These are not always currently treated as equivalent to allele strings with two digits in their first field, but that feature is in the works.

However, if databases such as IPD-MHC or IMGT-HLA recorded an older form of an allele, then MHCgnomes can optionally map it onto the modern version (including capturing differences in numbers of digits per field).

Species-directed parsing

species= constrains parsing to a single species. The final parsed object must match that species exactly, or parsing fails.
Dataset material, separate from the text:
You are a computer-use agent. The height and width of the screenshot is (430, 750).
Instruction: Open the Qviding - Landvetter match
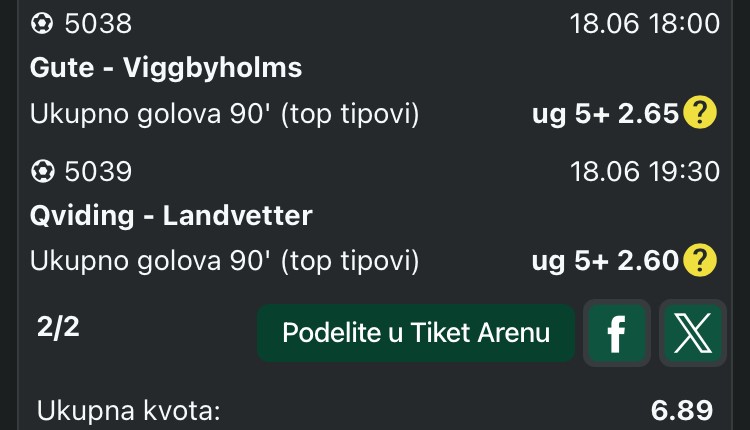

This is useful when you know the organism and want to reject cross-species mismatches:

>>> mhcgnomes.parse("BoLA-DRB3*01:01", species="Bos taurus").to_string()
'Bota-DRB3*01:01'
>>> mhcgnomes.parse("HLA-A*02:01", species="Bos taurus", raise_on_error=False) is None
True
>>> mhcgnomes.parse("A*02:01", species="Homo sapiens").species.name
'Homo sapiens'

When the input uses an ancestor prefix (like BoLA for genus-level Bos sp.), species= rewrites the result to the requested descendant species if valid.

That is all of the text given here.